One might think that all of this dodging hungry carnivores and working out ways to ambush prey would hone our perceptions of risk to a very fine degree. However, as a species we remain beset by what psychologists refer to as cognitive biases: systematic failings in our capacity to identify, and particularly to quantify, risk. Cognitive biases are produced by our reliance upon heuristics: rules which deliver good answers to questions relatively often, but also generate systematic errors. So, for example, in a seminal study in 1978 Lichtenstein and his colleagues showed that people consistently overestimated the frequency of rare causes of death. Homicide, for example, was incorrectly identified as more common than diabetes or stomach cancer. This failure was attributed to the so called ‘availability effect’: it correlated strongly with the kinds of deaths reported in newspapers. More recently, Naseem Taleb has used the availability bias to account for our failure to predict exceptionally rare events or outcomes which he refers to as Black Swans.
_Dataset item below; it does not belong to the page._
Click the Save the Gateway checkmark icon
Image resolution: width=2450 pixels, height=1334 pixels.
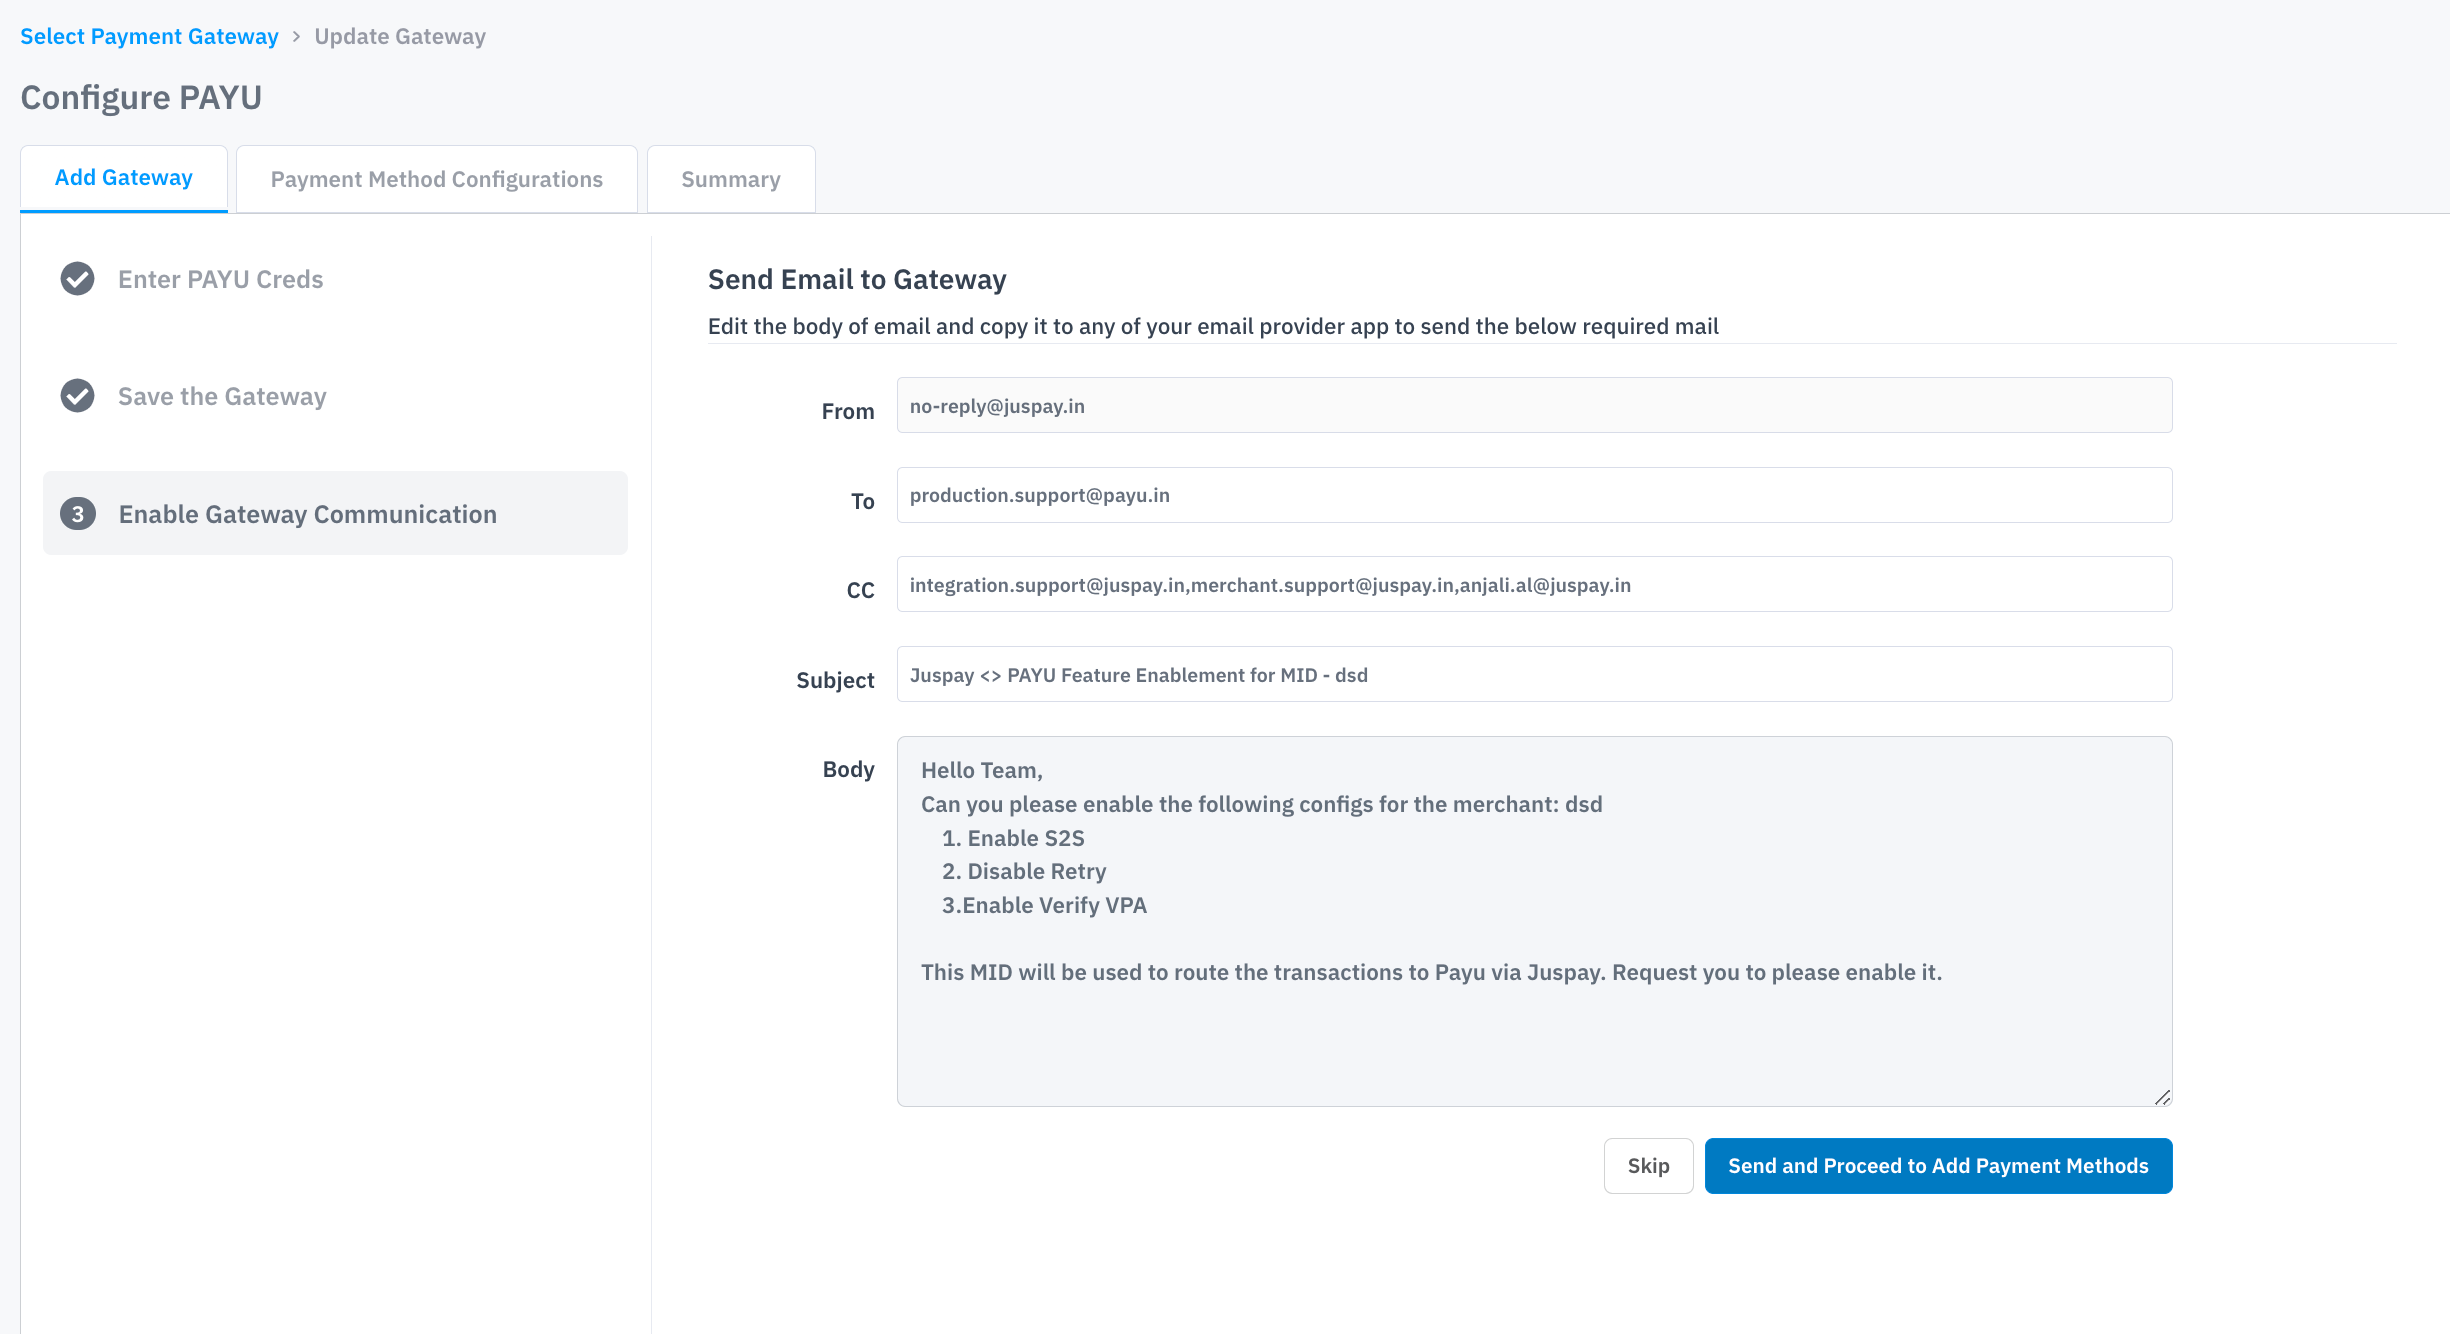(x=77, y=396)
So what can we do to overcome these systematic failings? In Las Vegas last week members of the MIT card counting team told an audience of gambling industry executives and academics that the best possible apprenticeship in risk assessment was to count cards at blackjack tables. This experience, they argued, prepared them for successful careers as entrepreneurs. Might card counting enable us to overcome our cognitive biases? Does playing games make us better able to manage risks in everyday life?

The MIT card counting team was formed by students at the Massachusetts Institute of Technology in 1979 and functioned until the end of the 1990s. Their story formed the basis for the bestselling book Bringing Down the House by Ben Mezrick, and the film 21, starring Kevin Spacey. Card counting relies on the fact that in blackjack, unlike many other casino games, players can legally beat the house. Put simply, high cards are more valuable than low cards, and so a player who can keep track of the cards that have been dealt can calculate the probability of cards of each kind appearing in the remaining deck. The success of this approach lies in the systematic application of mathematical principles which can build in profit of approximately 2%. By framing their activities in this way the MIT team overcame the biases which lead to the inefficient staking of ordinary gamblers.

What did the MIT team learn from counting cards? These were smart individuals studying at a highly prestigious institution. So it’s perhaps unsurprising that many of them went on to be successful in creating highly lucrative companies. However, they attributed their success to their experiences at the blackjack table. By counting cards they had learned to overcome the availability bias which causes underbetting, and to bet appropriately heavily when the odds were strongly in their favour.

Like sportsmen, fighter pilots and chess players, the MIT team were trained to recognise and exploit risks within a limited frame. Card counting made the team money, and prepared them for risky business ventures. However, it also exacted a price. Success brought attention from the corporations which relied on a business model that made money from the cognitive biases of blackjack players. Members of the team were placed on a blacklist, banned from casinos and arrested in different countries around the world. They were also targeted by thieves. Their success made them vulnerable, and as a result they switched to equally lucrative, safer deployments of the knowledge they gained from counting cards: they became businessmen and professional poker players. In other words, they climbed trees and started prodding the animals as they passed beneath them.